Così è stato ogni anno, con manifestazioni pubbliche talora memorabili: ricordare la ferita, ma guardare avanti proponendo iniziative sempre nuove. Così sarà quest’anno nell’assemblea conclusiva del 20 maggio a Roma nell’aula Paolo VI del Vaticano, dove l’unità dell’intero popolo della vita, simboleggiata dalla presenza di leader di tutte le componenti, proietterà la memoria della ferita nell’orizzonte vastissimo di un’Europa da rigenerare a partire dal riconoscimento della dignità umana fin dal concepimento. L’iniziativa europea denominata «Uno di noi» esprimerà questa unità e questa speranza di fronte alla inaccettabilità dell’ingiustizia.

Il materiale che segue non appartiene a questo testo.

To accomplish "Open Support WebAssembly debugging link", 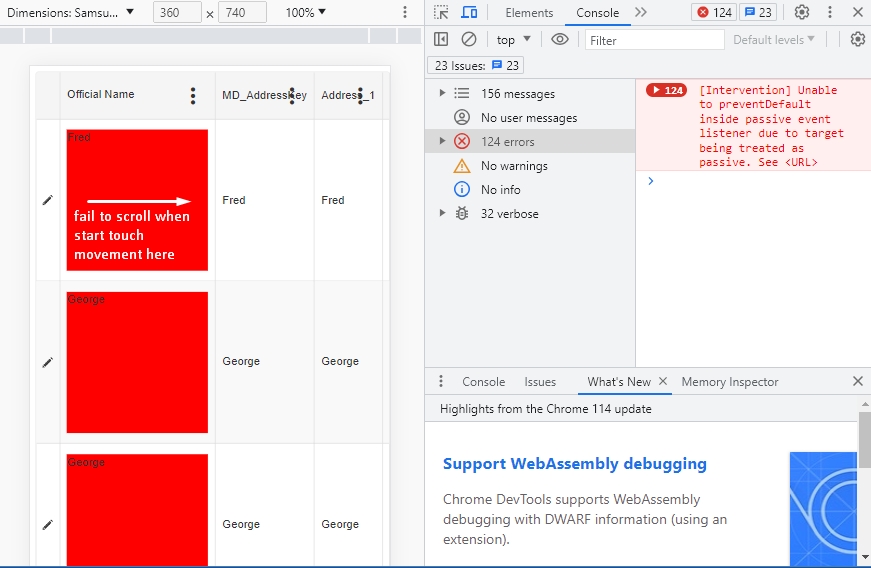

Domenica scorsa ho partecipato a un singolare modo di celebrare l’ormai imminente Festa della mamma. I movimenti per la vita del Valdarno superiore hanno organizzato un cammino che ha collegato due piccole chiese nella campagna a nord di Firenze: quella della Madonna delle Grazie (detta anche "del Sasso"), costruita nel ’400 in memoria di una miracolosa guarigione di un padre per la preghiera dei suoi piccoli figli, e quella di Monte Fiesole, sperduta frazione (diversa dalla gloriosa e ben nota Fiesole), dove si conserva il venerato quadro della Madonna del parto, dipinto sul finire del ’300. Il cammino di preghiera ha avuto un titolo: «Camminare con Maria attendendo il figlio», e ha proposto quattro brevi meditazioni sulla gravidanza. Ne ho riportato un pensiero: sarebbe bello e costruttivo se il Movimento per la vita, come dice il suo nome, fosse essenzialmente percepito come un movimento "per", non "contro". La stessa mobilitazione con la quale giustamente e necessariamente ricordiamo l’anniversario (triste) della legge 194 dovrebbe restituire alla cultura della vita altri anniversari che la società civile celebra ogni anno.
Penso alla festa della mamma (domenica prossima), alla festa della donna (8 marzo) e soprattutto alla Convenzione universale dei diritti del bambino (20 novembre) e alla Dichiarazione universale dei diritti dell’uomo (10 dicembre). Se aggiungiamo le ricorrenze religiose: la giornata della vita (prima domenica di febbraio) e il 25 marzo (anniversario del concepimento di Gesù) si può immaginare una continua celebrazione della vita nella quale il ricordo della 194 si incastona come doverosa denuncia di una contraddittoria ingiustizia, che va a ogni costo superata "per" un rinnovamento dell’intera società.